- [Materials provided]
━━━━━━━━━━━━━━━━━━━━

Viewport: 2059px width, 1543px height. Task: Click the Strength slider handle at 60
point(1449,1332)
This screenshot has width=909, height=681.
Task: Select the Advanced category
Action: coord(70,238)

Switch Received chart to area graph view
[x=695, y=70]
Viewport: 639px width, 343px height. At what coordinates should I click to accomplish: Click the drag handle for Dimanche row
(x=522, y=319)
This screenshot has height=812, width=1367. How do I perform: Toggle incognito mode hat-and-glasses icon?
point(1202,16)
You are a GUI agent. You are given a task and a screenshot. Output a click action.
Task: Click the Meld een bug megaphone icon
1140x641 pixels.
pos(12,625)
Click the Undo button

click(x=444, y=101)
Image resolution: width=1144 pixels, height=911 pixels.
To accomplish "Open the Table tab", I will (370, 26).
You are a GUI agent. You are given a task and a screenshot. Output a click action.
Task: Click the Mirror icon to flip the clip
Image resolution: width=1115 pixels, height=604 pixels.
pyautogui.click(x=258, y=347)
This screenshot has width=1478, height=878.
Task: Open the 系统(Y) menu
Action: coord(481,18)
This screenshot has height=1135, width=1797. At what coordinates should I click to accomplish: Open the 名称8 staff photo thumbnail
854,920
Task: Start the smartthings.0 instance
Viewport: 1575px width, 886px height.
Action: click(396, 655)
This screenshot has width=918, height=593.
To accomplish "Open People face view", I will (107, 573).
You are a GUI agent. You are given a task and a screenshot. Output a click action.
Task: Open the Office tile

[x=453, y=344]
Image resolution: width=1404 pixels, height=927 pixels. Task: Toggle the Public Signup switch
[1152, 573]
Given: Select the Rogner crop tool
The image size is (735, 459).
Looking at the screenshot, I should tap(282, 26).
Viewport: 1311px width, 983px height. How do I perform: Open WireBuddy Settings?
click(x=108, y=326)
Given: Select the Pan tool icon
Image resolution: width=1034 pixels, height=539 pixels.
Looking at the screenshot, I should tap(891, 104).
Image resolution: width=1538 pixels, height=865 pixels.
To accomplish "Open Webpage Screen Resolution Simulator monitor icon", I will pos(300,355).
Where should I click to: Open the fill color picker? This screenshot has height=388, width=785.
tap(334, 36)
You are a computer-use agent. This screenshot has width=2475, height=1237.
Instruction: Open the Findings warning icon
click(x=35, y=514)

━━━━━━━━━━━━━━━━━━━━

- [What this task involves] Produce a verbatim copy of all the material.

- [Reply]
Viewport: 2059px width, 1543px height. Task: Click the Strength slider handle at 60
point(1449,1332)
This screenshot has width=909, height=681.
Task: Select the Advanced category
Action: coord(70,238)

Switch Received chart to area graph view
[x=695, y=70]
Viewport: 639px width, 343px height. At what coordinates should I click to accomplish: Click the drag handle for Dimanche row
(x=522, y=319)
This screenshot has height=812, width=1367. How do I perform: Toggle incognito mode hat-and-glasses icon?
point(1202,16)
You are a GUI agent. You are given a task and a screenshot. Output a click action.
Task: Click the Meld een bug megaphone icon
1140x641 pixels.
pos(12,625)
Click the Undo button

click(x=444, y=101)
Image resolution: width=1144 pixels, height=911 pixels.
To accomplish "Open the Table tab", I will (370, 26).
You are a GUI agent. You are given a task and a screenshot. Output a click action.
Task: Click the Mirror icon to flip the clip
Image resolution: width=1115 pixels, height=604 pixels.
pyautogui.click(x=258, y=347)
This screenshot has width=1478, height=878.
Task: Open the 系统(Y) menu
Action: coord(481,18)
This screenshot has height=1135, width=1797. At what coordinates should I click to accomplish: Open the 名称8 staff photo thumbnail
854,920
Task: Start the smartthings.0 instance
Viewport: 1575px width, 886px height.
Action: click(396, 655)
This screenshot has width=918, height=593.
To accomplish "Open People face view", I will (107, 573).
You are a GUI agent. You are given a task and a screenshot. Output a click action.
Task: Open the Office tile

[x=453, y=344]
Image resolution: width=1404 pixels, height=927 pixels. Task: Toggle the Public Signup switch
[1152, 573]
Given: Select the Rogner crop tool
The image size is (735, 459).
Looking at the screenshot, I should tap(282, 26).
Viewport: 1311px width, 983px height. How do I perform: Open WireBuddy Settings?
click(x=108, y=326)
Given: Select the Pan tool icon
Image resolution: width=1034 pixels, height=539 pixels.
Looking at the screenshot, I should tap(891, 104).
Image resolution: width=1538 pixels, height=865 pixels.
To accomplish "Open Webpage Screen Resolution Simulator monitor icon", I will pos(300,355).
Where should I click to: Open the fill color picker? This screenshot has height=388, width=785.
tap(334, 36)
You are a computer-use agent. This screenshot has width=2475, height=1237.
Instruction: Open the Findings warning icon
click(x=35, y=514)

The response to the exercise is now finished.